Exercise instructions
Would you quote every entry exactly, dropping only the pictures?

═══ Data extracts ═══

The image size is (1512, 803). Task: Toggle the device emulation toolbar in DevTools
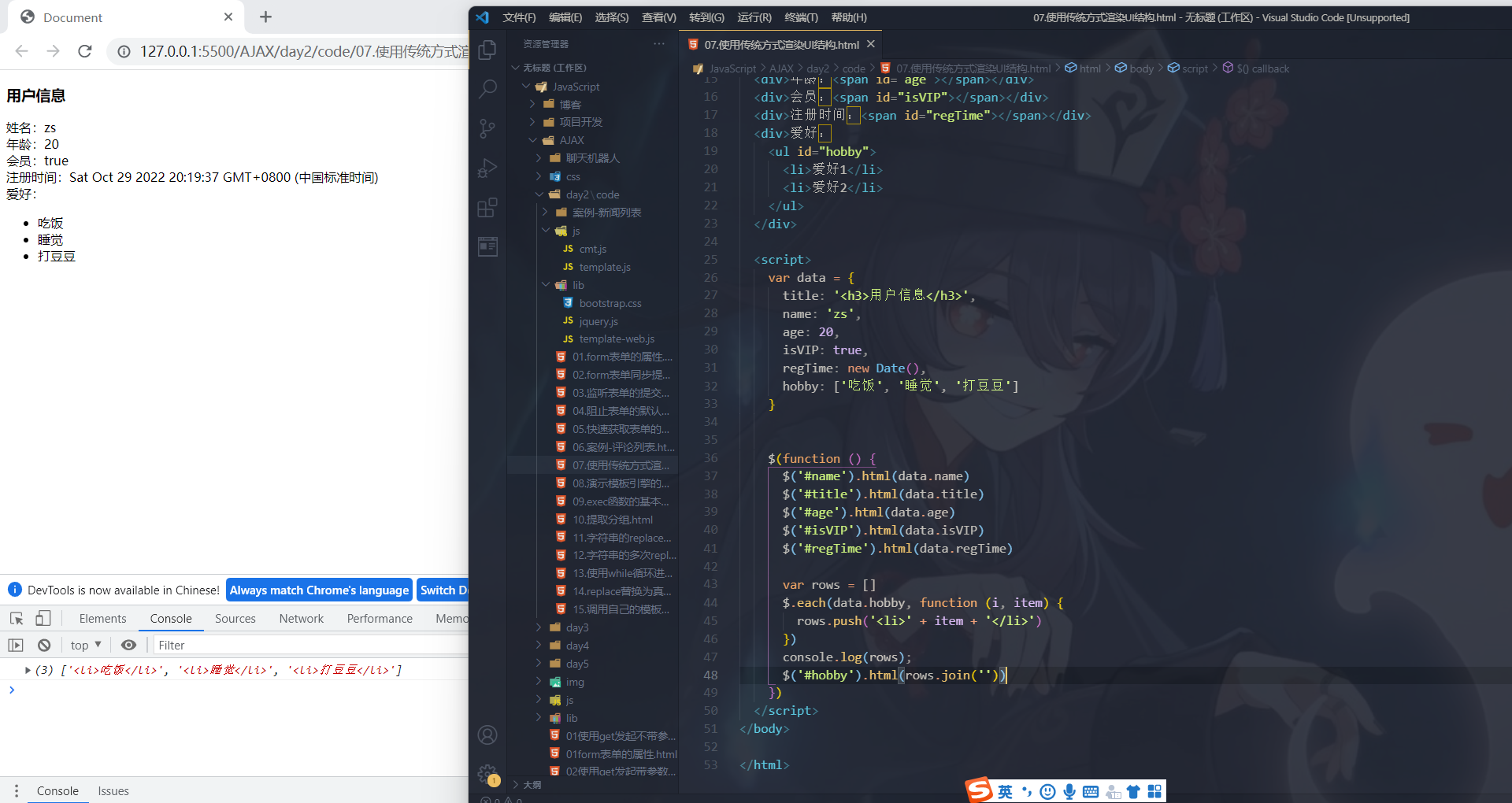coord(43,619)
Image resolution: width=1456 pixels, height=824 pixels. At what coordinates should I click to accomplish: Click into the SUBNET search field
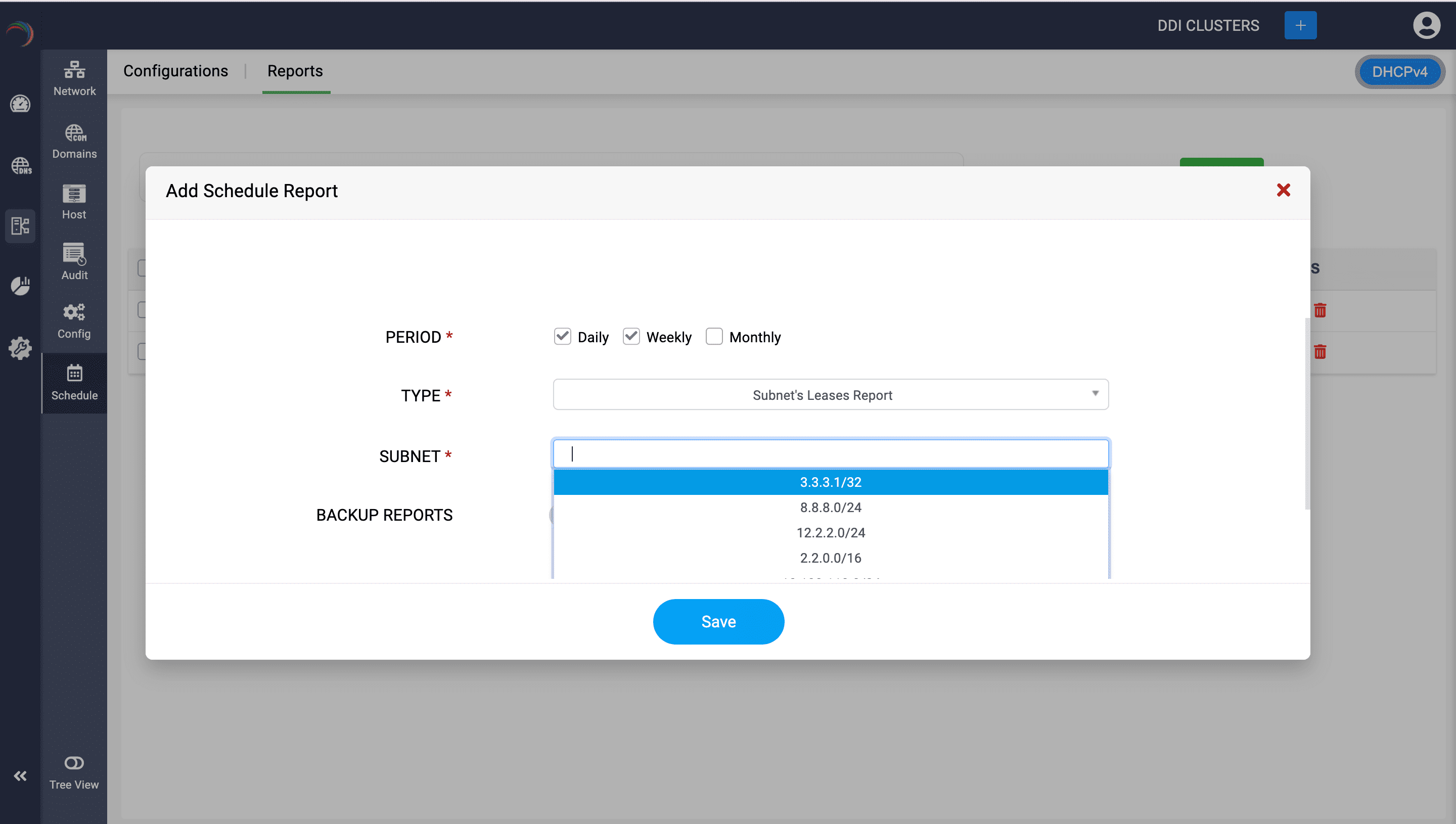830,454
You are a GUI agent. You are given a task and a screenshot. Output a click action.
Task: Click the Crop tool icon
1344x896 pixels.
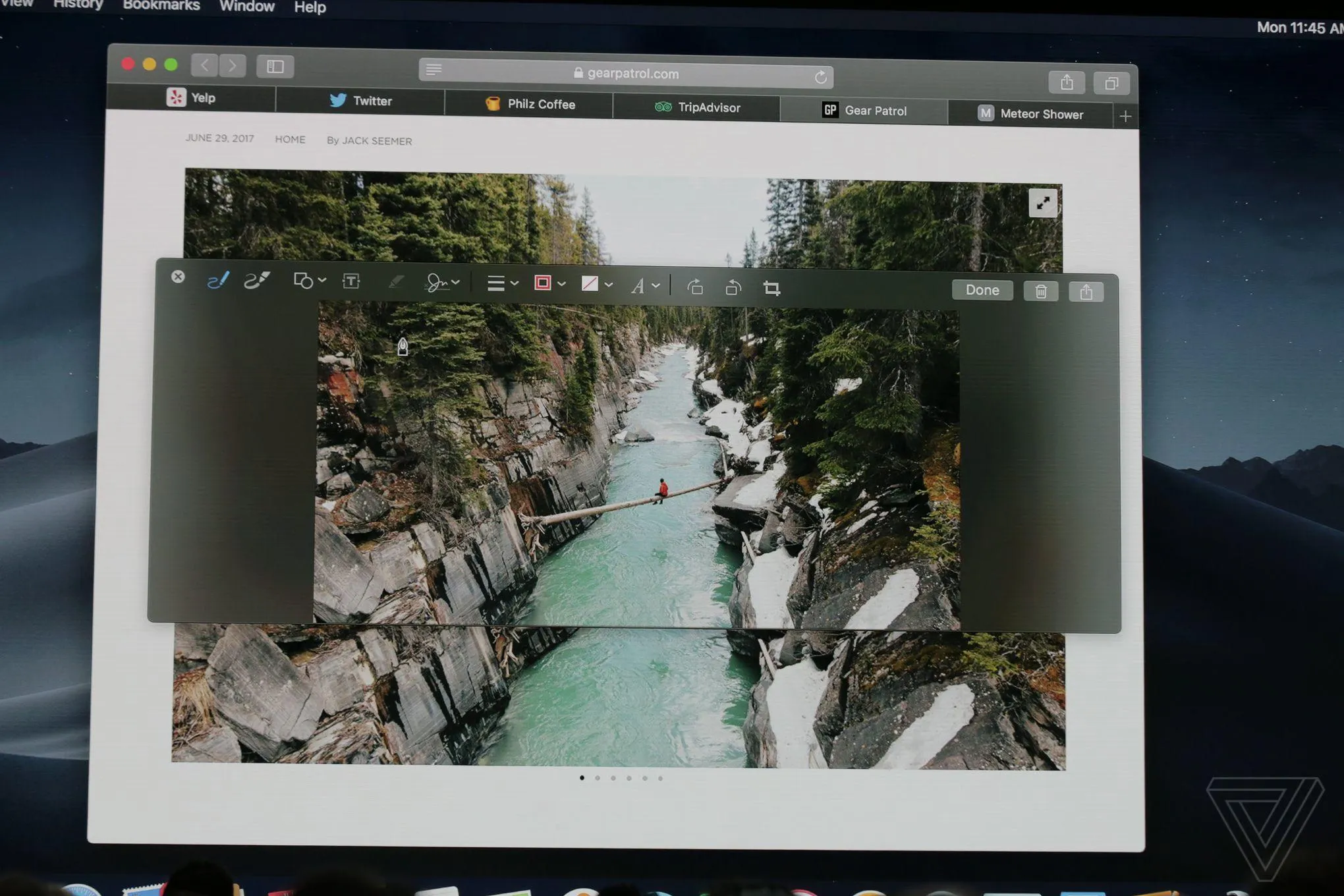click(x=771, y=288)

═══

Task response
The image size is (1512, 803). Task: Toggle the device emulation toolbar in DevTools
coord(43,619)
Image resolution: width=1456 pixels, height=824 pixels. At what coordinates should I click to accomplish: Click into the SUBNET search field
830,454
You are a GUI agent. You are given a task and a screenshot. Output a click action.
Task: Click the Crop tool icon
1344x896 pixels.
click(x=771, y=288)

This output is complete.